=== Section Start ===
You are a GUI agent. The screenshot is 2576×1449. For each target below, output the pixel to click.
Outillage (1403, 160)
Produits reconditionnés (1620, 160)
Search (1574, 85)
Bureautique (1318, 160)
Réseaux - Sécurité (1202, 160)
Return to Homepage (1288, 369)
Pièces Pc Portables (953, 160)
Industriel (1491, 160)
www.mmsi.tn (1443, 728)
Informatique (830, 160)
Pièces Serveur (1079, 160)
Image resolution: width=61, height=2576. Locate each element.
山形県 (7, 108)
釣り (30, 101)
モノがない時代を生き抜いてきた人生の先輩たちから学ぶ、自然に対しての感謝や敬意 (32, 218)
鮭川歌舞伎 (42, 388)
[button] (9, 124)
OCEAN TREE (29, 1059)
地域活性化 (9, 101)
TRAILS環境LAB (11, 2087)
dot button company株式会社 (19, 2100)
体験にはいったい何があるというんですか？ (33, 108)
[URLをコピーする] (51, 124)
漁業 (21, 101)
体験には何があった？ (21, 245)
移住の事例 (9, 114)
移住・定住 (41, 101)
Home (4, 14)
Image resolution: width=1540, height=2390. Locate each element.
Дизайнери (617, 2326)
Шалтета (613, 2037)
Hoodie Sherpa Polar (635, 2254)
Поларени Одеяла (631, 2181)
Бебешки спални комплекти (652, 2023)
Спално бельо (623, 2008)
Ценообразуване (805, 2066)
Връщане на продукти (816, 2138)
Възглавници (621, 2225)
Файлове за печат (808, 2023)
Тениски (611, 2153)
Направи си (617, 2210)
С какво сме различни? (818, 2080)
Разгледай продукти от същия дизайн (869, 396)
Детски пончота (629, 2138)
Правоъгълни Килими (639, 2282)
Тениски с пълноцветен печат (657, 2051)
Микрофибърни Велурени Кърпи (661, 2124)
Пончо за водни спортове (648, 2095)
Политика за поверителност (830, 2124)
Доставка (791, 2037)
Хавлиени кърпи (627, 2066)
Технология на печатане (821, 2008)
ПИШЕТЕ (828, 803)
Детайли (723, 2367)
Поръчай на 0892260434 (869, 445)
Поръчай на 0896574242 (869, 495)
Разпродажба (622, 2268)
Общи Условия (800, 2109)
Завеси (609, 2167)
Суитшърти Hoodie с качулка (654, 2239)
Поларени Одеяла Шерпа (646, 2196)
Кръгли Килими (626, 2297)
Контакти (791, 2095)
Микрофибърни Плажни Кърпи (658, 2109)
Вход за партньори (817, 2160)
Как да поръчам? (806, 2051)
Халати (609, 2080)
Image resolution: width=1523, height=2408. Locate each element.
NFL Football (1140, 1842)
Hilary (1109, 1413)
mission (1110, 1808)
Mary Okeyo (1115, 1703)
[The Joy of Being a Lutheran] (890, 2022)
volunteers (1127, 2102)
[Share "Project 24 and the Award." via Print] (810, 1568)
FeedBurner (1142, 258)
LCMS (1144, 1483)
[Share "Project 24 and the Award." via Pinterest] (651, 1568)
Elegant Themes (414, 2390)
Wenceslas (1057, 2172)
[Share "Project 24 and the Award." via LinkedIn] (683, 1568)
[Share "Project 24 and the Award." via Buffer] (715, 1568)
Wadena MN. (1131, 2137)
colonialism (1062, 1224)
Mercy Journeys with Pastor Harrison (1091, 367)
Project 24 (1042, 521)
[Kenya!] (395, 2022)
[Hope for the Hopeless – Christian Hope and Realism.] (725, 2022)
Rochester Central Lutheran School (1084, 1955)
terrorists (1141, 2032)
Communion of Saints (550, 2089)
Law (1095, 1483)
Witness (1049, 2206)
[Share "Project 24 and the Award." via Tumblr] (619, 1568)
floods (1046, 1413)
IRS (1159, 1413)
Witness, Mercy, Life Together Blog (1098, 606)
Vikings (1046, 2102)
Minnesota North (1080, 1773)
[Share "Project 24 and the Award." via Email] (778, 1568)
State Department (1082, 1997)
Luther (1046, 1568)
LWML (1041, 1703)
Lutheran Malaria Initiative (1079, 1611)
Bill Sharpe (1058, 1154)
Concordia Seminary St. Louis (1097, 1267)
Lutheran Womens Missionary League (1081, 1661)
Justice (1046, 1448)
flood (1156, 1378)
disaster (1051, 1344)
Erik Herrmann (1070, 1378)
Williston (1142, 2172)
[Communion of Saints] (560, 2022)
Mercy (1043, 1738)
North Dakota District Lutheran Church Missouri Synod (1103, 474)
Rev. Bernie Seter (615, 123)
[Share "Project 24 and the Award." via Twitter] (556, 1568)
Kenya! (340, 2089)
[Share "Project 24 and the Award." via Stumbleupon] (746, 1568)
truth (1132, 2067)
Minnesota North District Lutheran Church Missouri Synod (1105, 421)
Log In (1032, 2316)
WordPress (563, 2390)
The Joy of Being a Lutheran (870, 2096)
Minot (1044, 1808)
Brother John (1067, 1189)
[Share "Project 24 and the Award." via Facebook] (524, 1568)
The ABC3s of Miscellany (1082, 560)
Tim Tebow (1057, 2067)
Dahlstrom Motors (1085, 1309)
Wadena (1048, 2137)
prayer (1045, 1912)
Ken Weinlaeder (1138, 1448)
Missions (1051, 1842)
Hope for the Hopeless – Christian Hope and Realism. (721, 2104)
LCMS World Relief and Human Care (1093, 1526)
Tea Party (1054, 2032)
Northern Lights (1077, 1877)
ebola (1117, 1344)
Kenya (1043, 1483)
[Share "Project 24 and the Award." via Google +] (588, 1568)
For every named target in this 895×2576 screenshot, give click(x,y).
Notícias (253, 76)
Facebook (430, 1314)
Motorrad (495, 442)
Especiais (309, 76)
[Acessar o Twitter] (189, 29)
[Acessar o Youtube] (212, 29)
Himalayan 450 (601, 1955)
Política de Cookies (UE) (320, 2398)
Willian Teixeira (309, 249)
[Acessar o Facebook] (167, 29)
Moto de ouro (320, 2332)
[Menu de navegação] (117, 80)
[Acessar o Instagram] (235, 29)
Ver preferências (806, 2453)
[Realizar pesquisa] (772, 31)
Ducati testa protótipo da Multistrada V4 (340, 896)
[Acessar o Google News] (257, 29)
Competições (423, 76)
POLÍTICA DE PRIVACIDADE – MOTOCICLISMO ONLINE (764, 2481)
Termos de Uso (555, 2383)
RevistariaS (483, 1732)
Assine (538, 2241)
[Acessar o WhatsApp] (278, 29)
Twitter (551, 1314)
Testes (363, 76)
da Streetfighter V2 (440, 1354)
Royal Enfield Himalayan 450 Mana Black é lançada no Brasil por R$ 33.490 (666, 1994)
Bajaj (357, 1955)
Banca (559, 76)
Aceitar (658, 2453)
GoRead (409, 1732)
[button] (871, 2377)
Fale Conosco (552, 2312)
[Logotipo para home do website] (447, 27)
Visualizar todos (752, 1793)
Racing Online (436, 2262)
=== Section End ===
Activity: Here the output must be the lines above from the line with "Especiais (309, 76)" to the line with "Assine (538, 2241)", both included, duplicated word for word and nothing else.

Output of the exercise:
Especiais (309, 76)
[Acessar o Twitter] (189, 29)
[Acessar o Youtube] (212, 29)
Himalayan 450 (601, 1955)
Política de Cookies (UE) (320, 2398)
Willian Teixeira (309, 249)
[Acessar o Facebook] (167, 29)
Moto de ouro (320, 2332)
[Menu de navegação] (117, 80)
[Acessar o Instagram] (235, 29)
Ver preferências (806, 2453)
[Realizar pesquisa] (772, 31)
Ducati testa protótipo da Multistrada V4 (340, 896)
[Acessar o Google News] (257, 29)
Competições (423, 76)
POLÍTICA DE PRIVACIDADE – MOTOCICLISMO ONLINE (764, 2481)
Termos de Uso (555, 2383)
RevistariaS (483, 1732)
Assine (538, 2241)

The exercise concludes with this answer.